I love God. I love God with my heart, soul, and mind. (That’s not the confession.) God has gotten me through many trials, triumphs, and wilderness journeys, even ones I didn’t realize I was going through – until I was through them. I am so grateful. Lately, though my actions have not shown that the above statement is as true as it can be and I need to change that. There. That is my confession.
The past few months have been quite an adventure for me. I faced personal challenges that I never imagined and I learned a lot about myself in the process – some good; some not-so-good. I won’t bore you with the details. I am sure you have personal challenges that you face. There may be similarities. There may not be. I imagine you will be able to understand without knowing specifics.
Through this recent journey, which I am still on; I learned that I became dependent on other people and other things. I became dependent on my connection with people; on their friendship, on family connections, and on people’s thoughts of me. I became dependent on making other people happy. I had also become dependent on other sources of “value”, specifically Facebook. What I wasn’t getting in face to face contact, I was reaching out to get in Facebook. The one thing I didn’t want to do with Facebook was allow it to become my community, my family, or my church. https://educatemoore.wordpress.com/2009/01/24/facebook/
I owe a prayerful thank you to Cindy Shufflebarger, someone I knew as my Granny’s neighbor and now, a sister in Christ. She recently wrote a book called “Dancing in the Rain.” http://cindyshufflebarger.com/. She puts her personal experience out there and shares a journey of loss and grief and what she learned about God and herself throughout the process. It’s a beautiful spirit-filled book that I was blessed enough to read.
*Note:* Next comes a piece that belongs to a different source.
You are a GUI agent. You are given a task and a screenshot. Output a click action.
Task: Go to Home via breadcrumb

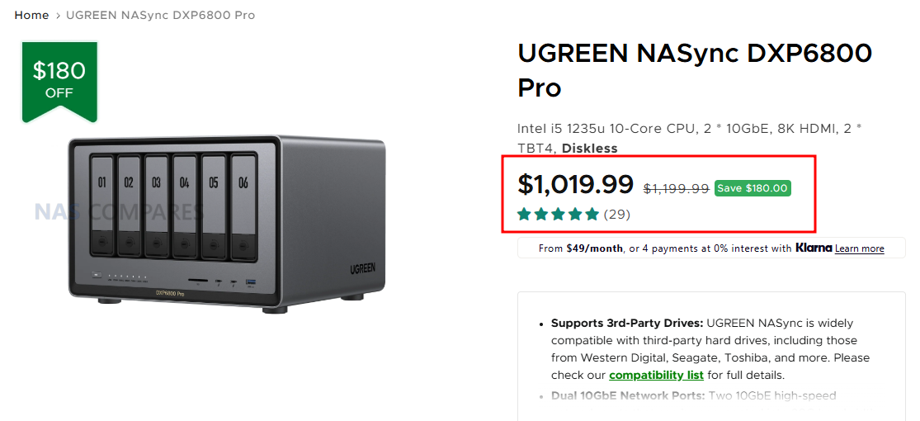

In her book, she wrote two thoughts (two of many) that helped to shed some light on my challenging times: “God’s greatest command is to love him with our all heart, soul, and strength. If we work toward this goal, we’ll be busy loving others instead of loving our possessions, our wealth, or our status,” and “God wants to be a priority, not an afterthought.” In a moment of blindness, I became dependent on possessions, the wealth of friends and family, and dependent on my Facebook status. It’s time that God goes from being an afterthought to a priority and this week, I need to make that happen. This journey is far from over and I need to work on my relationship with God.
I said that some good things happened too. Cindy’s book reminded me of the scripture that “called” me into seminary. Romans 8:28: We know that all things work together for good for those who love God, who are called according to his purpose. That was the scripture focus of a sermon I heard the night I accepted God’s call to seminary and ministry. When I was so worried about all the details of what would happened if I went to seminary and what I couldn’t handle on my own, God answered with this scripture…that I will be taken care of. Cindy reminded me that we are going to face these trials and we may never know why we do or how we will get through them…but we get stronger as we do. I am getting stronger, strong enough that I spoke up for the first time in years. I put it all out there and God was with me the entire time. It couldn’t have happened any other way. Things did not go the way I had hoped, but that is ok. I learned some valuable lessons I will never forget.
I found out one more critical element to the story. What I found out through this journey is that I am not perfect…ah – a stroke of imperfect genius. I am a flawed individual who is just trying to live a life worthy of God’s calling and I make mistakes. And thank God that I am free to let go of the expectations and judgment that I hold against myself to land in the arms of God’s grace. I am free to allow God to pick me up, wipe away my tears, and take another step. God is reaching out with open arms so that I can turn around and head back home.
It’s time. God is waiting…with open arms.